Kann man mit einem QR-Bild eine fork-bomb in ein smartfone bekommen, so, dass es sich aufhängt? Bitte jetzt nicht eine Anleitung posten, ein einfaches Ja oder Nein täte mir schon reichen.

tschüss


der_holzwurm
 
Na, einfacher kann es doch kein Betrüger haben. Die Leute schalten den Verstand komplett ab, scannen mit ihrem Daddelfon alles ab was sich in der Landschaft findet - und wenn dann ein Schaden eintritt, sind "die da oben" schuld.
 
Es lohnt sich, mit den Begriffen vorsichtig und präzise umzugehen.

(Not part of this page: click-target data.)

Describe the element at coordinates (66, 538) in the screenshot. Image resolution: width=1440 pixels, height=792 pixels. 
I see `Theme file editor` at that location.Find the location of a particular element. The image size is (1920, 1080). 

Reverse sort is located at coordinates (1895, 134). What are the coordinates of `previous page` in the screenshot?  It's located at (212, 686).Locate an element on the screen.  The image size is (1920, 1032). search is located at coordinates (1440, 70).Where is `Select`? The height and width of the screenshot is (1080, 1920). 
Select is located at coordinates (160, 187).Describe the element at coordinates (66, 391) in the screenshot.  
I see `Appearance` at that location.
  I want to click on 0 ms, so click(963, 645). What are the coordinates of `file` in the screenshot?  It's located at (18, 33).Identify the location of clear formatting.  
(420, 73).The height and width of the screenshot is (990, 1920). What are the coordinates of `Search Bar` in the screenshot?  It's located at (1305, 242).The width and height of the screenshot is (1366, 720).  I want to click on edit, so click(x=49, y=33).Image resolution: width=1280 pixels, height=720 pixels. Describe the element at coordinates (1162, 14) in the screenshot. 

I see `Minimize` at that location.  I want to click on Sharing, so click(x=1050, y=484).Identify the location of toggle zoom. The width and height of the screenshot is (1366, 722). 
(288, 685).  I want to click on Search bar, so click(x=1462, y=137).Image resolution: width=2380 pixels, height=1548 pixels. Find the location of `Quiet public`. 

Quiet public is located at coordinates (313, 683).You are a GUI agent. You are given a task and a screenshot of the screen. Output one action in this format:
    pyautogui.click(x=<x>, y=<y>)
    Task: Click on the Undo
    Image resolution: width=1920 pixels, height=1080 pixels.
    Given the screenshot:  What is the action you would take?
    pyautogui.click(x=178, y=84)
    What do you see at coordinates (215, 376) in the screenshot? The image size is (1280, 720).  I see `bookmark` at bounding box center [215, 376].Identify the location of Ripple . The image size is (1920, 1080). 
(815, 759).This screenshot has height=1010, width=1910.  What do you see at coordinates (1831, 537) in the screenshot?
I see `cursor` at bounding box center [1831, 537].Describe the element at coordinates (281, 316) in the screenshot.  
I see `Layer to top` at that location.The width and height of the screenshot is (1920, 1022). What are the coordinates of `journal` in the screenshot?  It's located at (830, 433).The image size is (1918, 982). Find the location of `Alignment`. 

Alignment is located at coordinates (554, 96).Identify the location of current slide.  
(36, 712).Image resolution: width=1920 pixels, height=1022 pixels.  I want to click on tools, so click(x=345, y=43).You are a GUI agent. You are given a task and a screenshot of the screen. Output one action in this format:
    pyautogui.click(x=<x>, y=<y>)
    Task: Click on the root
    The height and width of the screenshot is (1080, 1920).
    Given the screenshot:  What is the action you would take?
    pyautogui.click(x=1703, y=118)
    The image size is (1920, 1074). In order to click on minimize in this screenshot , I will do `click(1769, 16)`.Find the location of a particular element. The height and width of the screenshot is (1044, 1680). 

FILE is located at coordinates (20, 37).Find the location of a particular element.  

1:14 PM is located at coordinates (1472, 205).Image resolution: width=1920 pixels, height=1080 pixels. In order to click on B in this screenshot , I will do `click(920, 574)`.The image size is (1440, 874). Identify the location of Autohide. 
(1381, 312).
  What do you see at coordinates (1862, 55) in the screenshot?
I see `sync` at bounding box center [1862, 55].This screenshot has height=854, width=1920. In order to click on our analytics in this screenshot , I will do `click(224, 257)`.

Der QR-Code kann nicht von sich aus schädlich sein – es kommt immer darauf an, welche Software auf welchem Gerät ihn ausliest, und was die Software dann tut. Ein QR-Code kann ein bestimmtes Gerät oder eine bestimmte Software dazu veranlassen, eine böswillige Webseite aufzurufen oder Schadcode auszuführen, während andere Geräte oder andere Programme nicht betroffen wären.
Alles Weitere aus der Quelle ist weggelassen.